Clostridium difficile, or C. diff, an infection typically picked up in hospitals that infects the colon, is another key bacteria scientists are looking to target with precision antimicrobials. Drug resistance to C. diff is a major threat, according to the CDC. “This idea of precision medicine is a trendy topic,” Robert Fagan, a senior lecturer in molecular biology and biotechnology at the University of Sheffield, said. “But in the case of C. diff, it’s really, really critical.”
For C. diff, keeping healthy bacteria intact by using a targeted treatment is particularly key—because a disrupted gut microbiome is what lets the infection take root in the first place. “With C. diff, normal, healthy bacteria are in some way badly disturbed to make someone susceptible to infection, usually because they’re given an antibiotic for something else,” Fagan said. “The problem is that at this moment, our best options for treating them is to give them more antibiotics.”
About 20 percent of C. diff infection cases recur after the first round of antibiotics, and one recurrence makes it more likely that patients will have another.

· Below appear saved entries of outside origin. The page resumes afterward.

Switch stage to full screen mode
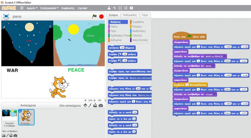The image size is (251, 138). [x=6, y=16]
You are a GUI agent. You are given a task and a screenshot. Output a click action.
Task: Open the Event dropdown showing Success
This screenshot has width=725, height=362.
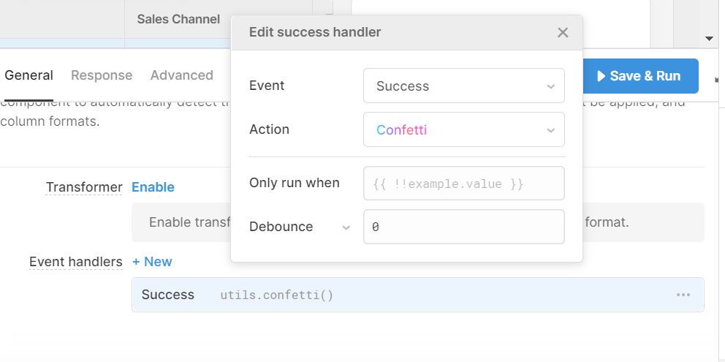pyautogui.click(x=463, y=86)
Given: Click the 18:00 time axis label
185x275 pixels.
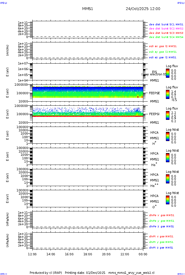Looking at the screenshot, I should point(88,254).
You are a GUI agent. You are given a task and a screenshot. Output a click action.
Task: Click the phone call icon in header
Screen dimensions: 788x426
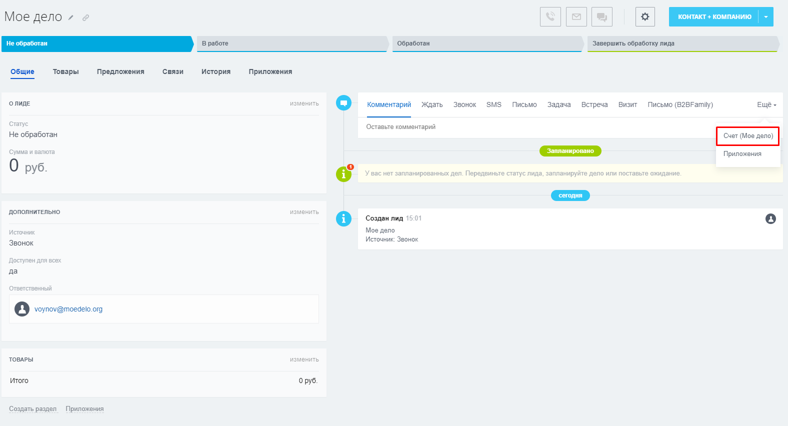(x=550, y=17)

Treating the initial infection with something that keeps the gut microbiome intact could likely prevent that cycle from starting, he said.
Fagan conducted research with the company Pylum Biosciences on a compound that, in mice, selectively kills C. diff by latching on to the proteins on the bacterial surface and punching a hole through the membrane. Pylum hopes to file a pre-Investigational New Drug application with the Food and Drug Administration in the fall, which would allow them to conduct safety studies on their compound in humans, said David Martin, chief executive officer at Pylum Biosciences. He said that they’re planning to start a clinical trial in 2019.
While precision antimicrobial treatments are, in theory a great approach to tackling antibiotic resistance, and limiting the disruption in the microbiome, there’s a long road to picking them up from the pharmacy—including to make sure they work as well in humans as they do for animal models in the laboratory. Antibiotics also still work, Martin said, and they’re both cheap and accessible.
“The argument has to be, you better make changes now, or soon enough they won’t be working and you won’t have anything left,” Martin said. And while it’s less of a problem for UTIs and C. diff, which have their own specific bacteria, precision antimicrobials require that doctors know exactly what bug they’re dealing with. “You need a diagnostic,” he said.
However, de la Fuente said, there’s a consensus in the research community, at least, that this is the best way forward. “There’s such a need to come up with alternatives, and to be trying different things,” he said. “I think there’s a push and an excitement, driven by the urgency of the need.”